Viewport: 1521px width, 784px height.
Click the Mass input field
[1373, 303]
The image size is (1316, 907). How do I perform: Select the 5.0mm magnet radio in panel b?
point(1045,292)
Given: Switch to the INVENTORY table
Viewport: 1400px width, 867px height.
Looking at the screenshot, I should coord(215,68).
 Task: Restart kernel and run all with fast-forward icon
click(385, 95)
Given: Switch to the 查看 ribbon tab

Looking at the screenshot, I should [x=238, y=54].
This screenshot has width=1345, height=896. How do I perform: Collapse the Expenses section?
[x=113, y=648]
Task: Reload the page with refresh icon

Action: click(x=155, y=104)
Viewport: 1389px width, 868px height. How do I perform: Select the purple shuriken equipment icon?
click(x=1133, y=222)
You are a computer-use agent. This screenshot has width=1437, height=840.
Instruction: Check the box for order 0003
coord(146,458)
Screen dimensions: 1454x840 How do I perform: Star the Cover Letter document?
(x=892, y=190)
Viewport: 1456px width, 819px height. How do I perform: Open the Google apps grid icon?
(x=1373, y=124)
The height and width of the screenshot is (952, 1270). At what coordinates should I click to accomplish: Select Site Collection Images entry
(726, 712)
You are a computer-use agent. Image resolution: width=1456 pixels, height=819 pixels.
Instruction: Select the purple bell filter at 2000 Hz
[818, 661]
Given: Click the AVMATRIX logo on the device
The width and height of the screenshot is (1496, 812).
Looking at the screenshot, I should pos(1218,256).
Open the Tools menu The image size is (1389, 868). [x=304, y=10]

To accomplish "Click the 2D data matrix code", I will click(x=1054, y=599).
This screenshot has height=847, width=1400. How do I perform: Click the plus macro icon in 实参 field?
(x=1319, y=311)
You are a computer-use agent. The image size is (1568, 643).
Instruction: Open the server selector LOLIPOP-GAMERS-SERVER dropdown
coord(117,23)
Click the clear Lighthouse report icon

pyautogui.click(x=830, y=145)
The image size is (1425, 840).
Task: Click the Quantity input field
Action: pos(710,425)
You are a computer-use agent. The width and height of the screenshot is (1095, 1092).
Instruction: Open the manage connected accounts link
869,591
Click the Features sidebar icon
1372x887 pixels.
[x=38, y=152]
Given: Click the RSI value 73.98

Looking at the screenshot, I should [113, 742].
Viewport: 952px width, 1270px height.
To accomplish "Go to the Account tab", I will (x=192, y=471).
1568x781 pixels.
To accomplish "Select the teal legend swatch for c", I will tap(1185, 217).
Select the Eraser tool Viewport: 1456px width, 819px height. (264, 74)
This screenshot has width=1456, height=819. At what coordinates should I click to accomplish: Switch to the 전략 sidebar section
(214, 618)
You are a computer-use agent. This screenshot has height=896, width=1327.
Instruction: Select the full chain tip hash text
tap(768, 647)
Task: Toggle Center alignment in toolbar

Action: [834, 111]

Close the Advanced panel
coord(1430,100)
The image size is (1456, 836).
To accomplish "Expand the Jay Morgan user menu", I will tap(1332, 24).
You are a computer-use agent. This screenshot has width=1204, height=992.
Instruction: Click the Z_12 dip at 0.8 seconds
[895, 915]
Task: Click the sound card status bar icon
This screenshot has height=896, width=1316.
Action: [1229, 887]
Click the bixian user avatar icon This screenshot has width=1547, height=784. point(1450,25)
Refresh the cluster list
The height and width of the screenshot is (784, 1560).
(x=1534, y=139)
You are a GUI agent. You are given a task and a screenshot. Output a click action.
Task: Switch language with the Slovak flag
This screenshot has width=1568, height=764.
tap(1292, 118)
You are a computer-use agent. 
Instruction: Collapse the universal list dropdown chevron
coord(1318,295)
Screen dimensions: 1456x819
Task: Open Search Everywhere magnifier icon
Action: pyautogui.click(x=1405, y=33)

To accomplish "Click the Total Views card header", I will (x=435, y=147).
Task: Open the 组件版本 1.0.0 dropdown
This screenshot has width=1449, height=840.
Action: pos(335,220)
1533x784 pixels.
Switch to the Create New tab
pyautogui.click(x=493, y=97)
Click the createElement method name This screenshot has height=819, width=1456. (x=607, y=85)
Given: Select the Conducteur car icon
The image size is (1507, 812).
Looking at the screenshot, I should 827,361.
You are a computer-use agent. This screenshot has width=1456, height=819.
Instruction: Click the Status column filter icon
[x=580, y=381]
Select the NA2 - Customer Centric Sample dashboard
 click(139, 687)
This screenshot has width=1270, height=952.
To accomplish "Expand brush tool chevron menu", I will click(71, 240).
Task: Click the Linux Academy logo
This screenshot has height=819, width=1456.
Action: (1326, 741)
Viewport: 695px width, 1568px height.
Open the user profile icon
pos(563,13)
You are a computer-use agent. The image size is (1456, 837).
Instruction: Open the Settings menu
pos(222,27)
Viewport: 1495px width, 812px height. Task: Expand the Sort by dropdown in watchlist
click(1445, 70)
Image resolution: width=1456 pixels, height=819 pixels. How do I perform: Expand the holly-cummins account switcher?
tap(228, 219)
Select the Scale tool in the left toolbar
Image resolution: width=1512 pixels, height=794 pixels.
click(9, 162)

---------------

Problem details = Count the lines in the listing above that include the word "will". Reply with the number only.

Exercise answer = 6